Previous computer simulations, done without the benefit of seabed sampling, did not suggest an ancient Arctic that was nearly so warm, the authors said. So the simulations must have missed elements that lead to greater warming.


They missed something? Ya think? And no humans anywhere to be found! Though they (the authors of the NYT article, not the researchers)had to get in a dig about greenhouse gases controlling climate shifts:

Experts not connected with the studies say they support the idea that heat-trapping gases — not slight variations in Earth's orbit — largely determine warming and cooling.

"The new research provides additional important evidence that greenhouse-gas changes controlled much of climate history, which strengthens the argument that greenhouse-gas changes are likely to control much of the climate future," said one such expert, Richard B. Alley, a geoscientist at Pennsylvania State University.

In fact, it does nothing of the kind. And elsewhere:

Almost all climate experts agree that the present-day gas buildup is predominantly a result of emissions from smokestacks, tailpipes and burning forests.

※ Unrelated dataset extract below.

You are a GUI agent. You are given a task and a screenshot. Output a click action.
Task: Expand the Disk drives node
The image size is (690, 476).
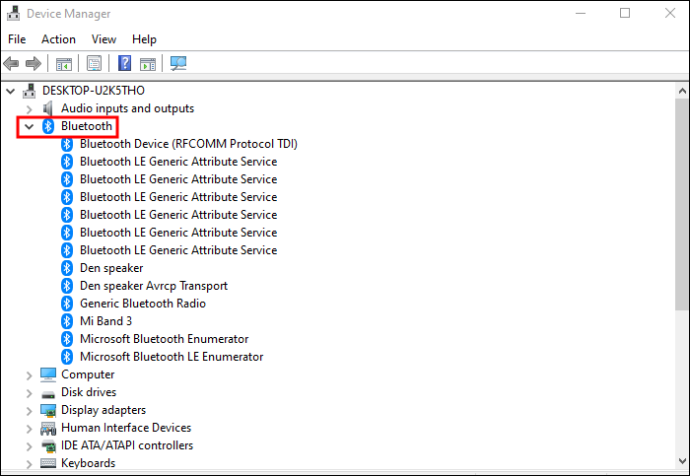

No they don't. Anthropogenic sources of CO2 (which is what you get from combustion)are currently thought to be about 6% of the total. The rest are natural sources. There is also a good deal of evidence that high temperatures lead to increased atmospheric CO2, not the other way around. Leave it to the NYT to try to make reality conform to their own vision - "humans HAVE to be causing climate change". Anyway, see ecoEnquirer for the likely results of global warming. I can't wait!


Read it all. (the NYT article)

Update: You won't see this one in the NYT ever. It's in Geophysical Rsearch Letters, which means it's fairly technical, but
here's an extract:

"We investigate global temperature changes using surface as well as satellite measurements and
show that lower tropospheric temperature trends for the period 1979–2001 are spatially correlated to anthropogenic surface CO2 emissions, which we use as a measure of
industrialization. Furthermore, temperature trends for the regions not spatially correlated with these CO2 emissions are considerably smaller or even negligible for some of the
satellite data. We also show, using the same measure, that two important climate models do not reproduce the geographical climate response to all known forcings as found in the observed temperature trends. We speculate that the observed surface temperature changes might be a result of local surface heating processes and not related to radiative greenhouse gas forcing."

In other words, the models are not reproducing reality, there's observed warming in industrial areas but not so much in other areas, and the warming that is occurring may be due to local processes, not greenhouse gases. They're speculating about this last part, but they admit they're speculating, which is more than the people at Earth Defense or the IPCC do.